Fibrillation of alpha‐synuclein (α‐SN) is a critical process in the pathophysiology of several neurodegenerative diseases, especially Parkinson's disease. Application of bioactive inhibitory compounds from herbal extracts is a potential therapeutic approach for this cytotoxic process. Here, we investigated the inhibitory effects of the Iranian Cuminum cyminum essential oil on the fibrillation of α‐SN. Analysis of different fractions from the total extract identified cuminaldehyde as the active compound involved in the antifibrillation activity. In comparison with baicalein, a well‐known inhibitor of α‐SN fibrillation, cuminaldehyde showed the same activity in some aspects and a different activity on other parameters influencing α‐SN fibrillation.
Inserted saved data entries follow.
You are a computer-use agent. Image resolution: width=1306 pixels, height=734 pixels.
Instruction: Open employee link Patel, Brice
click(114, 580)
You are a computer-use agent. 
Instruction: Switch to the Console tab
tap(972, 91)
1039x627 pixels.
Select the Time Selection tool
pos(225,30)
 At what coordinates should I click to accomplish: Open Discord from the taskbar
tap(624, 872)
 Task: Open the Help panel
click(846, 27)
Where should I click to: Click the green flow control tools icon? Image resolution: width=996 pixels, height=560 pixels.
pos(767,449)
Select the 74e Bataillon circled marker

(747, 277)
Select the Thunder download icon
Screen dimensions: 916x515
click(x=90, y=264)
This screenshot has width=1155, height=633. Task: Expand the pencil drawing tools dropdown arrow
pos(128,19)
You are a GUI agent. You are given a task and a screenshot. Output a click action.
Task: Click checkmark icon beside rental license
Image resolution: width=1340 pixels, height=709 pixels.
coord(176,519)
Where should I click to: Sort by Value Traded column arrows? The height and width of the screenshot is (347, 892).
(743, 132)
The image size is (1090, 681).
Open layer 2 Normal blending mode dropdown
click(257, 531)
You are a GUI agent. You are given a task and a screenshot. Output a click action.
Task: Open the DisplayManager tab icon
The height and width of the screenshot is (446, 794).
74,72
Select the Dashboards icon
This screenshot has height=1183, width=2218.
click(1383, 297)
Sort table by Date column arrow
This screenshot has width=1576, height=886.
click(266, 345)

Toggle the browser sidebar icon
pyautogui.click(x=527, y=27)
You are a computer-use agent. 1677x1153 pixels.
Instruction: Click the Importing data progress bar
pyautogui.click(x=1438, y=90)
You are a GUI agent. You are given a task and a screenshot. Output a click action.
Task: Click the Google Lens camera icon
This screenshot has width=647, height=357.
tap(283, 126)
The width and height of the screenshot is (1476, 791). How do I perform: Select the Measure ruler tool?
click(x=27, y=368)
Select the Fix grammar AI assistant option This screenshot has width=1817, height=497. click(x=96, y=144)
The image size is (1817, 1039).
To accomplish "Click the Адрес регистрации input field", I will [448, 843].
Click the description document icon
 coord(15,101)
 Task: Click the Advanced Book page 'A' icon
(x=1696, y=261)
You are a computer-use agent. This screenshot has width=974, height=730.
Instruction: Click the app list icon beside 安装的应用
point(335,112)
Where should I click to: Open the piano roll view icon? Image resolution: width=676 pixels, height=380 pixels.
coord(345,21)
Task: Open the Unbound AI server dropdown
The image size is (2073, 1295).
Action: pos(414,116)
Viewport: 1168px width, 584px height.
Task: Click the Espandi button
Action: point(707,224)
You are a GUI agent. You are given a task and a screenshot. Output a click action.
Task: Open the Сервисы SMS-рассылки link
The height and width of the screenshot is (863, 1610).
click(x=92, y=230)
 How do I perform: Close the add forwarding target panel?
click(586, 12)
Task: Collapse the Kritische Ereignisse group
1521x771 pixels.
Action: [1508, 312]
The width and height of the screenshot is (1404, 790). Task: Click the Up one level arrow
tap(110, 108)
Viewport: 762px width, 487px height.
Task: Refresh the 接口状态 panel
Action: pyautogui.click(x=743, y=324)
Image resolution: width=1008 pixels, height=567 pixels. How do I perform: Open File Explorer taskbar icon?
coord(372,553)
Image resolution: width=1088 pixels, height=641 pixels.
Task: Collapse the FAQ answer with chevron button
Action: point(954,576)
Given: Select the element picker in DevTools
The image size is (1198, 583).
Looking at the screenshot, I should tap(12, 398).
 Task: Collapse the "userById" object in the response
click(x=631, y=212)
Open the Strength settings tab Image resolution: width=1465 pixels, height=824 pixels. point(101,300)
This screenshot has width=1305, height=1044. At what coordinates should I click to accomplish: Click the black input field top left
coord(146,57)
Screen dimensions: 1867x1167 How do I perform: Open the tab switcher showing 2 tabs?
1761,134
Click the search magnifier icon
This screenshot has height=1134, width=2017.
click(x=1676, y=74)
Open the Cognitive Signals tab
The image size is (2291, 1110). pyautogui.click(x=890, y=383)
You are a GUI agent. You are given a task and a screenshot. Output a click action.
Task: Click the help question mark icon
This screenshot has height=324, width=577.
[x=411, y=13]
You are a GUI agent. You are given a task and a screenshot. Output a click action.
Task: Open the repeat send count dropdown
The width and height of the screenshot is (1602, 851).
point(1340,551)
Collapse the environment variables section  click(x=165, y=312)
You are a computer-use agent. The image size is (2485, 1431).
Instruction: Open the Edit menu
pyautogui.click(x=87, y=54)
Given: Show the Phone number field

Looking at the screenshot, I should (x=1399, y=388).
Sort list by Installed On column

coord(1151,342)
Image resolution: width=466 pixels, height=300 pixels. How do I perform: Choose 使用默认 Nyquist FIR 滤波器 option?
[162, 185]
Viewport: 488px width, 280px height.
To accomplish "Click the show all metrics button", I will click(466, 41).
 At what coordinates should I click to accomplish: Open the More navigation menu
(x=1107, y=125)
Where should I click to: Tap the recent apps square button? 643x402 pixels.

The presence of spermidine, an α‐SN fibrillation inducer, dominantly enforced the inhibitory effects of cuminaldehyde even more intensively than baicalein. Furthermore, the results from experiments using preformed fibrils and monobromobimane‐labeled monomeric protein also suggest that cuminaldehyde prevents α‐SN fibrillation even in the presence of seeds, having no disaggregating impact on the preformed fibrils. Structural studies showed that cuminaldehyde stalls protein assembly into β‐structural fibrils, which might be achieved by the interaction with amine groups through its aldehyde group as a Schiff base reaction. This assumption was supported by FITC labeling efficiency assay. In addition, cytotoxicity assays on PC12 cells showed that cuminaldehyde is a nontoxic compound, treatment with cuminaldehyde throughout α‐SN fibrillation showed no toxic effects on the cells. Taken together, these results show for the first time that the small abundant natural compound, cuminaldehyde, can modulate α‐SN fibrillation. Hence, suggesting that such natural active aldehyde could have potential therapeutic applications.